An addition to earlier relief measures is the Mall Partnership Programme, which offers shopping malls and their restaurant tenants a new avenue for generating revenue and reaching out to customers. The programme, launched in mid-March, has been adopted by 25 shopping malls owned by such major Hong Kong developers as New World Development, Hysan Development, Sun Hung Kai Properties, Nan Fung Group, Kerry Properties and Hang Lung Properties. In total, it has benefitted some 400 restaurant outlets.
Another important factor in the company’s success is its support for its riders. As well as the provision of a free Covid-19 test and a relief fund for riders (in partnership with ZhongAn Technologies International Group, the parent company of ZA Bank, Hong Kong’s first virtual bank) the company has introduced an option that allows riders to work on a contactless delivery basis or to ask to cancel an order without incurring any penalty should they feel it involves too high a risk. It has also recently launched the Rider Academy programme, which provides riders and their families with 700 free online educational programmes as an ongoing commitment to supporting the education and training of its 6,000-strong dispatch and fulfilment team.
“As a food delivery service, we know we cannot succeed without a fleet of reliable, committed riders. Protecting them from the coronavirus is, therefore, our number one priority. At the same time, we understand that many of our riders have long-term ambitions and that online learning is a great way to pick up new skills, while still being able to ride with us when and where they want to. Now that everyone is likely to have some more downtime at home, we want to support both riders and their loved ones as much as we can,” Lo said.
F&B Commitment
Another measure of the company’s commitment to the city’s F&B space is the recent opening of the 2,877 square-foot, HK$10-million-plus Deliveroo Editions site in Quarry Bay, a particularly surprising move given the economic uncertainty that currently characterises much of the sector.

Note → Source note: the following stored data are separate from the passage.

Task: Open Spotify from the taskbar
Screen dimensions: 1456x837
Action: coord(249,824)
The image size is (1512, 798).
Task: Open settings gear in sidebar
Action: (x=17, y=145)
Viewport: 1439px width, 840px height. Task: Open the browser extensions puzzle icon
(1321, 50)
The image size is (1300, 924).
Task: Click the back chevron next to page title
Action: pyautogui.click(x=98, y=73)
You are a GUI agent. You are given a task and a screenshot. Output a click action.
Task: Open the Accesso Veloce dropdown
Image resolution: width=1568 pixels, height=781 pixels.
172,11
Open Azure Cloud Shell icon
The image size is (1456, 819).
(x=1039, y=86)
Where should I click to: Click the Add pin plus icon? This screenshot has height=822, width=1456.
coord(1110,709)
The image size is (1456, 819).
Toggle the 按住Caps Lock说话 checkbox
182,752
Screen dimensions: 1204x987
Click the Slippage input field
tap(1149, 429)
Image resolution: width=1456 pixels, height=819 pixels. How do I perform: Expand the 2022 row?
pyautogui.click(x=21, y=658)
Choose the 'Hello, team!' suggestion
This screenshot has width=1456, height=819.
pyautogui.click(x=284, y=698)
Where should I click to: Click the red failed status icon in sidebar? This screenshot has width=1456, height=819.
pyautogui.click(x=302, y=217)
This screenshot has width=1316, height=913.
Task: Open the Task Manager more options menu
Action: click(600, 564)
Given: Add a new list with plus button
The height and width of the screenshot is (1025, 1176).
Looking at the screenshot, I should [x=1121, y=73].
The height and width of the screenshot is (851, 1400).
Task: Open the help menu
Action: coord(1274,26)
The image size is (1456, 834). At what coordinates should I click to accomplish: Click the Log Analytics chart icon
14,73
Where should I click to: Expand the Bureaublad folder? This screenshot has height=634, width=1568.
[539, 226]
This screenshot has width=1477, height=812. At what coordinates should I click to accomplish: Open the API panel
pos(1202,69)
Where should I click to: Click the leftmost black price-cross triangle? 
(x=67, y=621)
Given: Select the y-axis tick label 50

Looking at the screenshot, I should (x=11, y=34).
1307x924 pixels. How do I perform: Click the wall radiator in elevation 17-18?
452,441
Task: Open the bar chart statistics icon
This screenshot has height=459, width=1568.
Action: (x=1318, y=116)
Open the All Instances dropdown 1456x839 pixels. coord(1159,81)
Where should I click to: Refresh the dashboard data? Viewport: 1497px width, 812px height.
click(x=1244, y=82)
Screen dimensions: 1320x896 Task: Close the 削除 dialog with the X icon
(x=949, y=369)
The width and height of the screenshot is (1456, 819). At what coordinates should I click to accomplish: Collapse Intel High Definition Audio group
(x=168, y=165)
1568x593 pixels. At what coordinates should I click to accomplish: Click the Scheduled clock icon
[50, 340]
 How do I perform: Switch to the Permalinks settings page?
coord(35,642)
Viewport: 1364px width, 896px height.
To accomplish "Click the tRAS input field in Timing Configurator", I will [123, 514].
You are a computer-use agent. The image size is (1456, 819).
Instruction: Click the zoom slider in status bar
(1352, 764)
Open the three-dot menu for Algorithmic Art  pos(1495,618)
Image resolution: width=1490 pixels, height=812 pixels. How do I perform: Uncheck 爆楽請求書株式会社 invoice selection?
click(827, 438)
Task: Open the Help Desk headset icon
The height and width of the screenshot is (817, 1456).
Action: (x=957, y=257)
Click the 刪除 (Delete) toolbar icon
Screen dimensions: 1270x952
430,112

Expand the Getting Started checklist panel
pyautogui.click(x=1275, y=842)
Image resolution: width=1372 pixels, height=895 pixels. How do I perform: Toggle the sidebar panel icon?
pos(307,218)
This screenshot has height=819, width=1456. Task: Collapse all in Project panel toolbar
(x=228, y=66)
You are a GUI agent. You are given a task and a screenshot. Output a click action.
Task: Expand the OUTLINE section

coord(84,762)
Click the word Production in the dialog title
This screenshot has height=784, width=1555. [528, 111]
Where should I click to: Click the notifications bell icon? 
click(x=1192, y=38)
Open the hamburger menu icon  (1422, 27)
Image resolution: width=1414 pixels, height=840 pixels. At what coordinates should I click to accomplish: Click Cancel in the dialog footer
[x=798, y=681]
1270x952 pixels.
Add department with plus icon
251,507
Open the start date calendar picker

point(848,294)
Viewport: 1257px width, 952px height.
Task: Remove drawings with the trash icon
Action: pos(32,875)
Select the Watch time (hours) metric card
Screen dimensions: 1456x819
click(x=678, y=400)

Brain Lo at the new Deliveroo Editions site in Quarry Bay
Just minutes away from Taikoo Place, the Quarry Bay site is the largest of Deliveroo’s three Editions locations and serves the city’s fastest-growing delivery area – the east-island side, which extends to 10% of the entire Hong Kong population, from North Point to Braemar Hill, Quarry Bay, Taikoo and Shau Kei Wan. Together with the Wan Chai and Sai Ying Pun Editions, Deliveroo’s super kitchen hub, which offers delivery- and pick-up-only menus, boasts a total of 17 kitchen spaces and 42 food concepts, while its virtual brands include quite a number of highly-regarded F&B names.
“While the virus outbreak is far from waning, Deliveroo is still actively looking for opportunities to expand its Editions offering and is committed to continuing to invest in the HK F&B space. We look forward to additional openings across Kowloon and New Territories in Q3 and Q4,” Lo revealed.
Thanks to the ever-growing demand for online food delivery services and as an affirmation of the effectiveness of the timely measures the company has put in place to assist its partners, Deliveroo has seen more than 1,500 restaurants joining its platform since January 2020.
Highlighting the likely consequences of this, Lo says: “We should be able to achieve our planned pre-Covid-19 growth target in terms of acquisition of restaurant partners way before the end of the year. Accordingly, we intend to raise the goal for 2020 from 8,000-9,000 to 11,000-12,000 sign-ups. We’re only grateful that we’ve earned the trust of our partners over the years and that this has enabled us to turn the current crisis into a genuine opportunity for so many of them.”